Changing the circuit to take into account a second identical fridge is not difficult. Keep in mind the "trick" that nodes at the same voltage (temperature) can be joined together into a single node... no "current" will flow through a wire between nodes at the same voltage (temperature). What matters is the total resistance (conductance) between the nodes...

Write the node equation for the "house node" using the usual methods. Here temperature corresponds to voltage and heat flow in watts corresponds to current.

Keep in mind that the two current sources are controlled sources. The value of $\alpha$ is given by the temperature ratio term in your Carnot efficiency expression, and the $I_F$ value is taken from the branch current: $I_F = \frac{T_H - T_F}{R_F}$ using the variables on the diagram.

13. Sep 15, 2014

### franceboy

If we add another fridge, will it be a series or parallel circuit?
If it is a series circuits, can we just add the thermal resistances using the same formulas?
Is my attempt for b) right?
It is so nice of you that you help me :)

14. Sep 15, 2014

### Staff: Mentor

You're welcome. I'm happy to help.

Well, it's another heat conduction path from the house to the fridge. So must be parallel. You can sum the thermal conductances or add the thermal resistances in parallel (just like resistors). Since both fridges have the same internal temperature they can share the one node in the circuit. The heat pump as it is will handle the total heat pumping requirement (its "current" will just be higher).

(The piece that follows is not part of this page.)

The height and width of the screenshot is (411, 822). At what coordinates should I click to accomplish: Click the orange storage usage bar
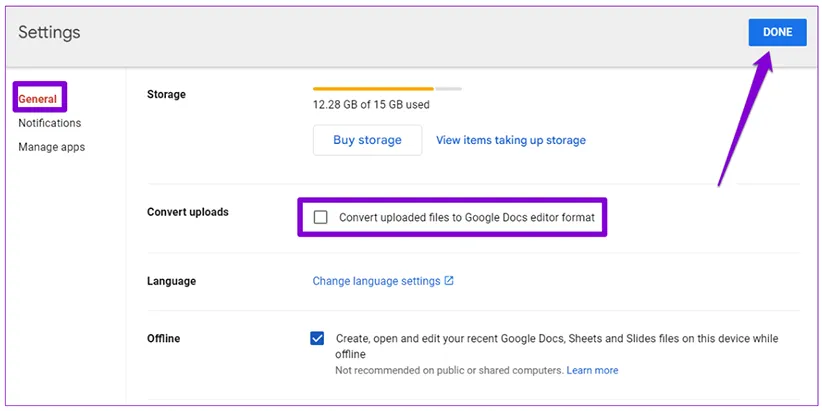373,88
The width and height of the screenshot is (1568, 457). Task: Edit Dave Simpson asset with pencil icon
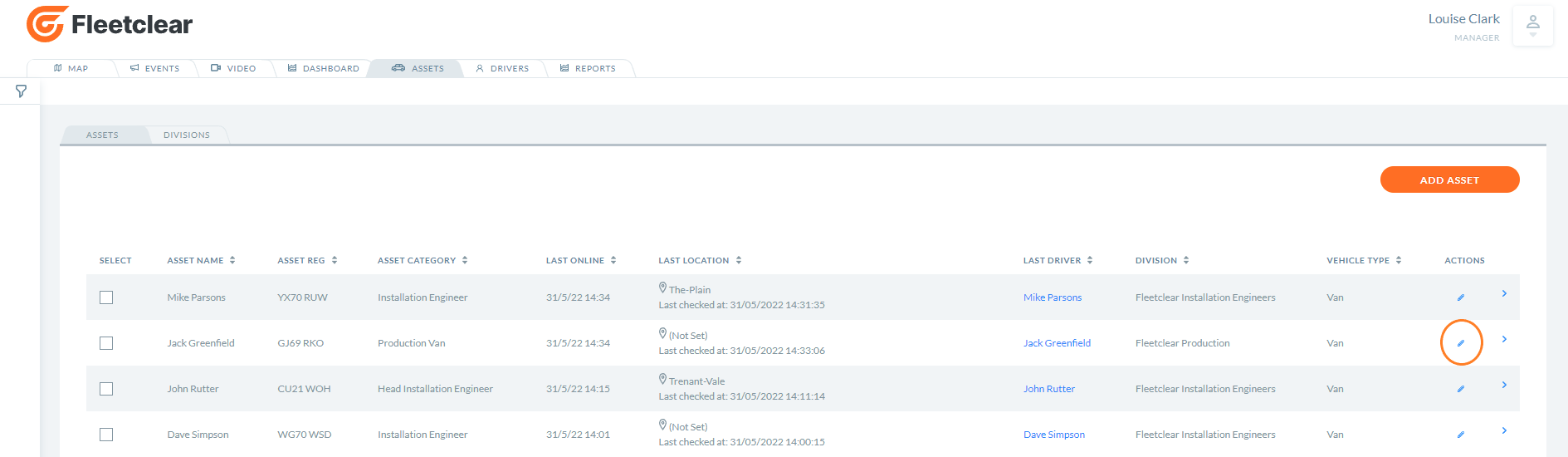tap(1461, 435)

I'm not 100% certain, but I believe that since the heat pump is ideal the total electrical energy supplied must be exactly what leaves the house as heat.

No worries!

15. Sep 16, 2014

### franceboy

Hi
I solved the new (2*a instead of a) equilibrium equation for the house temperature. I got 8.5 C again. Is that right? It sounds unlogical...

16. Sep 16, 2014

### Staff: Mentor

It seems to be a reasonable value to me. You'll have to show your work so we can see if it's illogical or not.

By the way, I see a similar value when I solve it using the model presented above. I also simulated it with LTSpice and obtained the same result...

17. Sep 16, 2014

### franceboy

Okay,
PF->H-PH->F=PH->W
(TH-TF)/TF*2*a*C*(TH-TF)=k*(TH-TW)
I solved this equation with my calculator and got TH=8.5°C

However, the increase of temperature from using a fridge to two fridges is higher than from no fridge to one fridge. Therefore c) does not make sense because the temperature would increase without end using a very big fridge, wouldn't it?

18. Sep 16, 2014

### Staff: Mentor

I see what you're concerned about. But this isn't a linear situation. The Carnot efficiency changes as the temperature difference changes. The pump has to work harder as the temperature difference increases, compounding the problem.

If you write out the node equation you'll find a term where the Carnot efficiency term (which depends upon the temperature difference between the house and fridge) multiplies the temperature difference between the house and fridge. That makes the problem a quadratic.

19. Sep 16, 2014

### franceboy

Yeah but the Carnot efficiency is in my equation (TH-TF)/TF which depends upon the difference the temperature difference. So I solved the equation for different conductances in the form of n*a, but T seems increase without end... I thought the node equation in post 14 is right...

20. Sep 16, 2014

### Staff: Mentor

It looks like the model goes critical after n=4; the heat pump cannot maintain the fridge temperature as the room temperature is too high and getting higher from the efforts of the pump. A runaway situation.